Moné M J, Volker M, Nikaido O, Mullenders L H, van Zeeland A A, Verschure P J, Manders E M, van Driel R
Swammerdam Institute for Life Sciences, BioCentrum Amsterdam, University of Amsterdam, Plantage Muidergracht 12, 1018 TV Amsterdam, The Netherlands.
EMBO Rep. 2001 Nov;2(11):1013-7. doi: 10.1093/embo-reports/kve224.
UV-induced DNA damage causes cells to repress RNA synthesis and to initiate nucleotide excision repair (NER). NER and transcription are intimately linked processes. Evidence has been presented that, in addition to damaged genes, undamaged loci are transcriptionally inhibited. We investigated whether RNA synthesis from undamaged genes is affected by the presence of UV damage elsewhere in the same nucleus, using a novel technique to UV irradiate only part of a nucleus. We show that the basal transcription/repair factor TFIIH is recruited to the damaged nuclear area, partially depleting the undamaged nuclear area. Remarkably, this sequestration has no effect on RNA synthesis. This result was obtained for cells that are able to carry out NER and for cells deficient in NER. We conclude that cross talk between NER and transcription occurs only over short distances in nuclei of living cells.

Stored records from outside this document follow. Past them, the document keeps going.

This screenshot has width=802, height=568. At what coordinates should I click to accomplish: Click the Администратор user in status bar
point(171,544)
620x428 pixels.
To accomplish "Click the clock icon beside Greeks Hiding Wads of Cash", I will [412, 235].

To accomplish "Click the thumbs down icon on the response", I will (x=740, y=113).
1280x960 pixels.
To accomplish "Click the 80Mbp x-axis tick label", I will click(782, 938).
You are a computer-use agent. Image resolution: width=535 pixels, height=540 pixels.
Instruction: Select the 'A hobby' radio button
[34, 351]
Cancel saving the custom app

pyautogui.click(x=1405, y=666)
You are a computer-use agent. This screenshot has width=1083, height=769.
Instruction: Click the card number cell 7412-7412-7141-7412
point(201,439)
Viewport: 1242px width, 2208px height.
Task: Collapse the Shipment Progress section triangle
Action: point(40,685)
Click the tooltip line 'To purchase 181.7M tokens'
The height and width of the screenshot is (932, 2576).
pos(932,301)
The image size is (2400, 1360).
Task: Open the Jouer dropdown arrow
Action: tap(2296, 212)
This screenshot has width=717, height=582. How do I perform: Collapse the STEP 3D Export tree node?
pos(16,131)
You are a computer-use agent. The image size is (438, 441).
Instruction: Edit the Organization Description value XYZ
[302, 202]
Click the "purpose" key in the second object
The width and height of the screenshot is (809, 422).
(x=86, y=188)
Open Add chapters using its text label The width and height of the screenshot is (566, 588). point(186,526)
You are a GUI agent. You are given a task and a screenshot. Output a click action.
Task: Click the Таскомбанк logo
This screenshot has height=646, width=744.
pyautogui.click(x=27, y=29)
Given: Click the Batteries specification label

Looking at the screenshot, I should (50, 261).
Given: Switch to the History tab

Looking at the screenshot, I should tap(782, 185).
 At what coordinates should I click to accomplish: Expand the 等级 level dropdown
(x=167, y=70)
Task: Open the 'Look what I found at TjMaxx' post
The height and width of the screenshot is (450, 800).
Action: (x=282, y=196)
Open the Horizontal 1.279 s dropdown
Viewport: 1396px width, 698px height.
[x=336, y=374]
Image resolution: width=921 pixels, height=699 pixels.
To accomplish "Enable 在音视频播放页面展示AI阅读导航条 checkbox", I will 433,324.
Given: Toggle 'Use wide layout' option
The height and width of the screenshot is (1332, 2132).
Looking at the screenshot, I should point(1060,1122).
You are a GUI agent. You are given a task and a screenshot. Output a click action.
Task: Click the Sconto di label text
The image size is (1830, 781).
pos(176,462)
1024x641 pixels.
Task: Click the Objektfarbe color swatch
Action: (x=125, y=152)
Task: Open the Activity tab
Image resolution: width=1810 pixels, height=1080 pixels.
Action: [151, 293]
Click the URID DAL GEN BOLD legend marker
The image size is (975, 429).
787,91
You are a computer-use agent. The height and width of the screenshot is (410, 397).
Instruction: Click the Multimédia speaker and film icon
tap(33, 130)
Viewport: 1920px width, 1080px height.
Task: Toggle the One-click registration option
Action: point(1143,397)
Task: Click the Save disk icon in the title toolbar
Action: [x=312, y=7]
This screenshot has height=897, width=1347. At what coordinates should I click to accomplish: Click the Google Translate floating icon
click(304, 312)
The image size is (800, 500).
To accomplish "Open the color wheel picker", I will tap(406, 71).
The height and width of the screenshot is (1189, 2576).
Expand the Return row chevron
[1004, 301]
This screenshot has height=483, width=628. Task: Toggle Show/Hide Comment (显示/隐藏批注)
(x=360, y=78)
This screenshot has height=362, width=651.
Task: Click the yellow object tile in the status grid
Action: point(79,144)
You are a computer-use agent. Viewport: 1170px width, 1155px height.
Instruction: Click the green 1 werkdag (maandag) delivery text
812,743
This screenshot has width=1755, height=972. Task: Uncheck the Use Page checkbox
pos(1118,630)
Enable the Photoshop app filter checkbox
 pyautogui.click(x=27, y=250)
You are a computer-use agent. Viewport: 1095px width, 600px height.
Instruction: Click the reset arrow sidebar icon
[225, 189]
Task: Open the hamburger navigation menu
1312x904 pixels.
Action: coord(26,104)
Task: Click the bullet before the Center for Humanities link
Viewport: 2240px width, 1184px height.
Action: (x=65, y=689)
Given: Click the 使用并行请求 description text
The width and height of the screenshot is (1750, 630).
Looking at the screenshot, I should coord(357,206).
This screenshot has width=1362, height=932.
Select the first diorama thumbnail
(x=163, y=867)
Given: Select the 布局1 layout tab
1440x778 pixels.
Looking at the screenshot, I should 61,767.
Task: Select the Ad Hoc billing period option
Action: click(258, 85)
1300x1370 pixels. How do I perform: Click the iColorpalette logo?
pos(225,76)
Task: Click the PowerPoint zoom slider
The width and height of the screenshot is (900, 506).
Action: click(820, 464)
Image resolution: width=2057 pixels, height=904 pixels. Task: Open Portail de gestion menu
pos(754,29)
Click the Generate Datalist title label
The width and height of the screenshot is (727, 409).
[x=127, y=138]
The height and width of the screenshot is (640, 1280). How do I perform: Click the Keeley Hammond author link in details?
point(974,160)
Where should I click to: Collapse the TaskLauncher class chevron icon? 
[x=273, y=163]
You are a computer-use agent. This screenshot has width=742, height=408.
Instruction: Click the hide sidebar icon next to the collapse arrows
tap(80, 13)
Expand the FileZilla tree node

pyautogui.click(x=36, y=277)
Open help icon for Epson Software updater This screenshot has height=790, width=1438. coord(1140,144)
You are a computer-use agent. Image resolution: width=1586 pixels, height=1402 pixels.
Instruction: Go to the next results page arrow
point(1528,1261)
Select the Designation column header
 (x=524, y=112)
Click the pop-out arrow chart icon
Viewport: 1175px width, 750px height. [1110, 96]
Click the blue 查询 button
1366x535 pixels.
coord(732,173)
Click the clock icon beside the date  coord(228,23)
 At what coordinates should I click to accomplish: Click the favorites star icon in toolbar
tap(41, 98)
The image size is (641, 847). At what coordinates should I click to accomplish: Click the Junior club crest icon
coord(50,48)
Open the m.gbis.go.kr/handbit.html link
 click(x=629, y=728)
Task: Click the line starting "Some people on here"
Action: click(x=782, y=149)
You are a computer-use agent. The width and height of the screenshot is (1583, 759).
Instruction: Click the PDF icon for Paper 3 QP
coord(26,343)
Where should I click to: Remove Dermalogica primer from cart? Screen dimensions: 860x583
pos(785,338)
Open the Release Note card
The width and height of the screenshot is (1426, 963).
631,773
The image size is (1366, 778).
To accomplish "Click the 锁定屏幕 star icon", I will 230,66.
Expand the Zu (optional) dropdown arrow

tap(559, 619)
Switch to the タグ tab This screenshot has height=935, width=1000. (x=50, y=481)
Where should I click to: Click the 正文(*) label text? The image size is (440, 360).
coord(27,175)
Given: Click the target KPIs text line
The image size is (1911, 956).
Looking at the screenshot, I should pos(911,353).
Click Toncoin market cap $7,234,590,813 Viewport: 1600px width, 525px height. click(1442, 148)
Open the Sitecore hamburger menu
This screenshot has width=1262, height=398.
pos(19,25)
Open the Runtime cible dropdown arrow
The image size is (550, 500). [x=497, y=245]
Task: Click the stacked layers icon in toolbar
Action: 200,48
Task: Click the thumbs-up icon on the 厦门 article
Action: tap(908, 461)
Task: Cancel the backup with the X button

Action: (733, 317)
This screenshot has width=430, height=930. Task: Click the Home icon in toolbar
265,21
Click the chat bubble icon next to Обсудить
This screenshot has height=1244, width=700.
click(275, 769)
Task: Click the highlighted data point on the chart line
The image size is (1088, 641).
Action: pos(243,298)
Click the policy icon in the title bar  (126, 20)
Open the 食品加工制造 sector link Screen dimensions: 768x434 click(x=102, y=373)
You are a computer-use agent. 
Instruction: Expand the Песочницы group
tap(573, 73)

紫外线诱导的DNA损伤会导致细胞抑制RNA合成并启动核苷酸切除修复(NER)。NER和转录是紧密相连的过程。已有证据表明,除了受损基因外,未受损的基因座也会受到转录抑制。我们使用一种仅对细胞核的一部分进行紫外线照射的新技术,研究了来自未受损基因的RNA合成是否会受到同一细胞核中其他位置紫外线损伤的影响。我们发现,基础转录/修复因子TFIIH会被招募到受损的核区域,从而使未受损的核区域部分耗尽。值得注意的是,这种隔离对RNA合成没有影响。无论是能够进行NER的细胞还是NER缺陷的细胞,都得到了这一结果。我们得出结论,在活细胞的细胞核中,NER和转录之间的相互作用仅在短距离内发生。